Supplied data

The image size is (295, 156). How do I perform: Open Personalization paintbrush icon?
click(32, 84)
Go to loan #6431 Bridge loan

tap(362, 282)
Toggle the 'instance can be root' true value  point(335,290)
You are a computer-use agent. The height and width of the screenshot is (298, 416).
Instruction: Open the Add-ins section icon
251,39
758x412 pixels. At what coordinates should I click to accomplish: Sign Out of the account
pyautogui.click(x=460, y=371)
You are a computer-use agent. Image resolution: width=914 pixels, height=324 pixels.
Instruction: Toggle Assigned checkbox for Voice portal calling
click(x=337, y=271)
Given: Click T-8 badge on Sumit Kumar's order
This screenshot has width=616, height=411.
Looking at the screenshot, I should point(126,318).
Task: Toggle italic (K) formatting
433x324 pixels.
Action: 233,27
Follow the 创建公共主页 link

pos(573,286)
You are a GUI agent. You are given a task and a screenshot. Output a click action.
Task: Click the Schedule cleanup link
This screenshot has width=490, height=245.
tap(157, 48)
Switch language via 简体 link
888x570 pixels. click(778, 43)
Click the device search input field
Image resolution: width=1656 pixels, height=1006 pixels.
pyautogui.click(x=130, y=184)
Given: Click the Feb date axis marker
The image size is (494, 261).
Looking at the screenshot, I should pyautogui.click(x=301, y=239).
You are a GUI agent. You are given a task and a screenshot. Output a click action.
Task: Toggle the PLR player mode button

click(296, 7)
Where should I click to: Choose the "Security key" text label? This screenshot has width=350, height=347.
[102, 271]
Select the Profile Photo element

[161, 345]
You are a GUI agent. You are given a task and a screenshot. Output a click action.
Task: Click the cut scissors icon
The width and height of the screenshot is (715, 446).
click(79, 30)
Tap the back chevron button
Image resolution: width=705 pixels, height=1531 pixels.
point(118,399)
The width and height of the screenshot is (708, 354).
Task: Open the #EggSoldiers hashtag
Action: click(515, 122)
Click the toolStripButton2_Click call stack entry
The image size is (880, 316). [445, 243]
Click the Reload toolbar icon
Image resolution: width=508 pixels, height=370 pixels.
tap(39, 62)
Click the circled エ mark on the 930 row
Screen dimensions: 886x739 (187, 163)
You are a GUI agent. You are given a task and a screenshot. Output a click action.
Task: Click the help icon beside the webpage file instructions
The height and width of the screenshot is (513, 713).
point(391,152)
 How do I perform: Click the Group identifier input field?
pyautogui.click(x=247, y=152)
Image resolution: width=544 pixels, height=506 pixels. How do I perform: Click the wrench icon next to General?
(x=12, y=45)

About this task
Output the full listing above once again, verbatim.

Solution to the exercise
The image size is (295, 156). How do I perform: Open Personalization paintbrush icon?
click(32, 84)
Go to loan #6431 Bridge loan

tap(362, 282)
Toggle the 'instance can be root' true value  point(335,290)
You are a computer-use agent. The height and width of the screenshot is (298, 416).
Instruction: Open the Add-ins section icon
251,39
758x412 pixels. At what coordinates should I click to accomplish: Sign Out of the account
pyautogui.click(x=460, y=371)
You are a computer-use agent. Image resolution: width=914 pixels, height=324 pixels.
Instruction: Toggle Assigned checkbox for Voice portal calling
click(x=337, y=271)
Given: Click T-8 badge on Sumit Kumar's order
This screenshot has width=616, height=411.
Looking at the screenshot, I should point(126,318).
Task: Toggle italic (K) formatting
433x324 pixels.
Action: 233,27
Follow the 创建公共主页 link

pos(573,286)
You are a GUI agent. You are given a task and a screenshot. Output a click action.
Task: Click the Schedule cleanup link
This screenshot has width=490, height=245.
tap(157, 48)
Switch language via 简体 link
888x570 pixels. click(778, 43)
Click the device search input field
Image resolution: width=1656 pixels, height=1006 pixels.
pyautogui.click(x=130, y=184)
Given: Click the Feb date axis marker
The image size is (494, 261).
Looking at the screenshot, I should pyautogui.click(x=301, y=239).
You are a GUI agent. You are given a task and a screenshot. Output a click action.
Task: Toggle the PLR player mode button

click(296, 7)
Where should I click to: Choose the "Security key" text label? This screenshot has width=350, height=347.
[102, 271]
Select the Profile Photo element

[161, 345]
You are a GUI agent. You are given a task and a screenshot. Output a click action.
Task: Click the cut scissors icon
The width and height of the screenshot is (715, 446).
click(79, 30)
Tap the back chevron button
Image resolution: width=705 pixels, height=1531 pixels.
point(118,399)
The width and height of the screenshot is (708, 354).
Task: Open the #EggSoldiers hashtag
Action: click(515, 122)
Click the toolStripButton2_Click call stack entry
The image size is (880, 316). [445, 243]
Click the Reload toolbar icon
Image resolution: width=508 pixels, height=370 pixels.
tap(39, 62)
Click the circled エ mark on the 930 row
Screen dimensions: 886x739 (187, 163)
You are a GUI agent. You are given a task and a screenshot. Output a click action.
Task: Click the help icon beside the webpage file instructions
The height and width of the screenshot is (513, 713).
point(391,152)
 How do I perform: Click the Group identifier input field?
pyautogui.click(x=247, y=152)
Image resolution: width=544 pixels, height=506 pixels. How do I perform: Click the wrench icon next to General?
(x=12, y=45)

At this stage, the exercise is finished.